Anti-pattern 4: "I differenced the price, so the input is stationary." Log returns are stationary in mean and weakly stationary in variance for short windows but exhibit strong volatility clustering and fat tails. The naive normality assumption that often follows differencing is violated. Account for the heteroskedasticity (GARCH-like models, ATR scaling) and the tail behavior (the article "Why Predictive Power Often Lives in the Tails" frames this).
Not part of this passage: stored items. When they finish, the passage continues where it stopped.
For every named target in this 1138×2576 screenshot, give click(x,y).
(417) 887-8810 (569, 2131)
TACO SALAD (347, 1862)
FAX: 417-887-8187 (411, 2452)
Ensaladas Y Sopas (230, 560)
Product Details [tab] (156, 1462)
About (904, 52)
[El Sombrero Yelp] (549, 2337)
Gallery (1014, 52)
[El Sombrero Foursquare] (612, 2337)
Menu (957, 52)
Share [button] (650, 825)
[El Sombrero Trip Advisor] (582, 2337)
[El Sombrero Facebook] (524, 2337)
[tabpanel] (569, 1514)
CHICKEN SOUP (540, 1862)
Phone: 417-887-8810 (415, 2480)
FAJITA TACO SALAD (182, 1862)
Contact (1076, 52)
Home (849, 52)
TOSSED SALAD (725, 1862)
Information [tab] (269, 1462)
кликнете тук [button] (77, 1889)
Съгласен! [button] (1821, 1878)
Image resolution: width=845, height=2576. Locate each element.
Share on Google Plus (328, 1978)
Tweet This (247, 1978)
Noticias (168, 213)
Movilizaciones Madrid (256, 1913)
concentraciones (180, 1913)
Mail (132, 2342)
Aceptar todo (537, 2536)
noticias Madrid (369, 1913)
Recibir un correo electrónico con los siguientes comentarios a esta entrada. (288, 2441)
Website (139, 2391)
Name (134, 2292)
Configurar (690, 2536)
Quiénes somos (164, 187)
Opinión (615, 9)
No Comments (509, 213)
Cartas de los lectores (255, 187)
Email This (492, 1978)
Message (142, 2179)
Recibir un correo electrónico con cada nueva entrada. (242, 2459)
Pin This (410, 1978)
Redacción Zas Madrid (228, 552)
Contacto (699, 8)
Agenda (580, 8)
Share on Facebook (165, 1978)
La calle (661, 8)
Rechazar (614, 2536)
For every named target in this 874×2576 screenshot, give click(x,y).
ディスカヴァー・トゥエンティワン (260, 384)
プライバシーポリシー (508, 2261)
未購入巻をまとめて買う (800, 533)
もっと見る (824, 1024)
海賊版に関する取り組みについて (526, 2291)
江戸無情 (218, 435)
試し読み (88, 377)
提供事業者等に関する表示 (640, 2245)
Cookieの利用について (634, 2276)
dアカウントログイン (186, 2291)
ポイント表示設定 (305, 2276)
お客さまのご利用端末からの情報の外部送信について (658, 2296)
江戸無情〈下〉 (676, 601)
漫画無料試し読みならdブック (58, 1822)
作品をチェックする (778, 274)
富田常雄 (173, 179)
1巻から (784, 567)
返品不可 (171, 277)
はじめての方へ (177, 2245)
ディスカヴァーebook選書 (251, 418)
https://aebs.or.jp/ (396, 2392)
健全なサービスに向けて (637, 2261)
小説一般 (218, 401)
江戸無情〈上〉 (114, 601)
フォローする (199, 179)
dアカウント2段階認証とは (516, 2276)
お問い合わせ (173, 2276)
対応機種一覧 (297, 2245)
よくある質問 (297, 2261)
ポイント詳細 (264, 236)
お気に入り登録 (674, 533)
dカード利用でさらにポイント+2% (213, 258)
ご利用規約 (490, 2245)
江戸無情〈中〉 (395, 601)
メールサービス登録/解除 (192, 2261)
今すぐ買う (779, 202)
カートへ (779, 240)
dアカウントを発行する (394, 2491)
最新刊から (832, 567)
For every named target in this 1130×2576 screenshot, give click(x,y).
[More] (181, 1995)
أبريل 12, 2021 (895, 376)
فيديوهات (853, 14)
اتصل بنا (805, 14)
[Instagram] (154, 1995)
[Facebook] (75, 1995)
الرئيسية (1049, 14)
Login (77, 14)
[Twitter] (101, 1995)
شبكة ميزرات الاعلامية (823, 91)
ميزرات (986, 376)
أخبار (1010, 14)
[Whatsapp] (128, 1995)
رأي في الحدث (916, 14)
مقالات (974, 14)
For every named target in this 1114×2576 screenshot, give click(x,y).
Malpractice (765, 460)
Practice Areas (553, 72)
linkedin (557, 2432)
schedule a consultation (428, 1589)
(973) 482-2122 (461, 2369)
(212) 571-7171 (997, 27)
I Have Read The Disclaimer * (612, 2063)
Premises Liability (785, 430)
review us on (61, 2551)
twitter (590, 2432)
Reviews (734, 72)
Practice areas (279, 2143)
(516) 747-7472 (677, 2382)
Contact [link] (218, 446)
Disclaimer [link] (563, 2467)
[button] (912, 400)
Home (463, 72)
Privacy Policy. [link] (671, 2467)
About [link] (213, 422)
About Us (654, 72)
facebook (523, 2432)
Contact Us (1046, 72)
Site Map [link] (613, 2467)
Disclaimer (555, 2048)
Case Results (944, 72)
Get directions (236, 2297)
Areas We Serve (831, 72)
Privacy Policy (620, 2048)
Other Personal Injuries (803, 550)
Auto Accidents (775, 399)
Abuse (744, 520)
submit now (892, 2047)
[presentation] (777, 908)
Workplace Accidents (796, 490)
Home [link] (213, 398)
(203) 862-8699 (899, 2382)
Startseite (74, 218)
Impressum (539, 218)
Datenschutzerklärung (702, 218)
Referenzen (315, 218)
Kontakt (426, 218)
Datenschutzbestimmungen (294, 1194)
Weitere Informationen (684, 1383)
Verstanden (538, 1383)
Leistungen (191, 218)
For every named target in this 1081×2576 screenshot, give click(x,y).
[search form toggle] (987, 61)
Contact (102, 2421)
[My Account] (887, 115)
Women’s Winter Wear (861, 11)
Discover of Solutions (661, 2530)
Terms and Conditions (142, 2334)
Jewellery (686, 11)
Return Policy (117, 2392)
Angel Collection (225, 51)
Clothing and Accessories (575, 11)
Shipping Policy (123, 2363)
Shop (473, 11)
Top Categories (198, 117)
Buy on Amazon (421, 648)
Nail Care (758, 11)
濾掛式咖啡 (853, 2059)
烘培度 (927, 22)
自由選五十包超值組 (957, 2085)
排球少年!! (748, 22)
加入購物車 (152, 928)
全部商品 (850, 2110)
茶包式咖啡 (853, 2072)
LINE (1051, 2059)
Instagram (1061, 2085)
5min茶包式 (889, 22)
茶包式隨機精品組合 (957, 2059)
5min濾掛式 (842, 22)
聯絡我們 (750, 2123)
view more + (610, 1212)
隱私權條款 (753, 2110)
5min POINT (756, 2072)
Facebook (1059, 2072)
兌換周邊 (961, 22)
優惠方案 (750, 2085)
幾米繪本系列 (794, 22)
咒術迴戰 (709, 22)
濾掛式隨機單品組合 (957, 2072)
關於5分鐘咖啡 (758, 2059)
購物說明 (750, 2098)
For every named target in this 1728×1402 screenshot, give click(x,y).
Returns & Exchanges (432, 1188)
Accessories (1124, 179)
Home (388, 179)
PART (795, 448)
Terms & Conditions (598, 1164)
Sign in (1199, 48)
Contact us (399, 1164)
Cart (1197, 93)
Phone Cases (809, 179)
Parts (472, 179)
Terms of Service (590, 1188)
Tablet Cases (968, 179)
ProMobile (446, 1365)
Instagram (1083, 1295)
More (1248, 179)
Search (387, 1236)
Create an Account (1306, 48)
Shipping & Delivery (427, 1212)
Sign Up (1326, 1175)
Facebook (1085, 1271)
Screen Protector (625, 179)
Anti-pattern 5: "Stationarity does not matter, the model will figure it out." A flexible model (random forest, gradient boosting, neural network) trained on non-stationary features will capture the in-sample regime structure as if it were the true relationship. In production, when the regime shifts, the model produces confidently wrong predictions because the test distribution is now different from the training distribution. Flexibility magnifies the cost of feature non-stationarity rather than absorbing it.

Visualizing stationarity

KEY POINTS

  • Every trading rule, indicator, threshold, and statistical test silently assumes the data-generating process is stationary across the deployment window. Markets violate this assumption.
  • Operational stationarity is weak (covariance) stationarity: time-invariant mean, time-invariant variance, autocovariance that depends only on lag. Threshold rules, regression models, and volatility-scaled positions each invoke stationarity in a different functional form.
  • Five components are the most reliably non-stationary in markets: raw price level, return variance, cross-asset correlation, indicator distributions, and cycle structure. The first four matter for every strategy; the fifth was covered in "Why Market Cycles Are Evanescent".
  • The rolling-statistic check (rolling mean and std on 252-day windows) is the cheapest and most robust stationarity diagnostic. Run it before any other test.
  • ADF and KPSS are complementary hypothesis tests. Use them together. Disagreement is the signature of slow drift, the topic of the next article ("Slow Wandering: The Most Dangerous Type of Market Change").
  • Five tools force a feature to look more stationary: differencing, log differencing, ATR scaling, rolling z-scoring, rank transform. Each destroys some information. The right one depends on what edge the strategy is consuming.
  • Five backtesting shifts follow from accepting the stationarity problem: report diagnostics per feature, split by regime not by year, walk-forward with regime-aware retraining, stress-test on synthetic non-stationary data, declare the assumed regime explicitly, and budget for system death.
  • Anti-pattern: ADF passed therefore the feature is stationary. ADF rules out one failure mode. Distributional drift, variance non-stationarity, and slow wandering need other diagnostics.
  • Anti-pattern: a flexible model will absorb non-stationarity. Flexible models magnify the cost of non-stationary features rather than absorbing it because they fit the in-sample regime structure as if it were the true relationship.
  • The current article opens Pillar 3 (Robust Systems Lab) by establishing the structural reason that backtesting needs explicit anti-overfitting machinery: not because researchers are dishonest, but because the world is non-stationary and the assumption of stable distributions is the load-bearing assumption every trading rule depends on.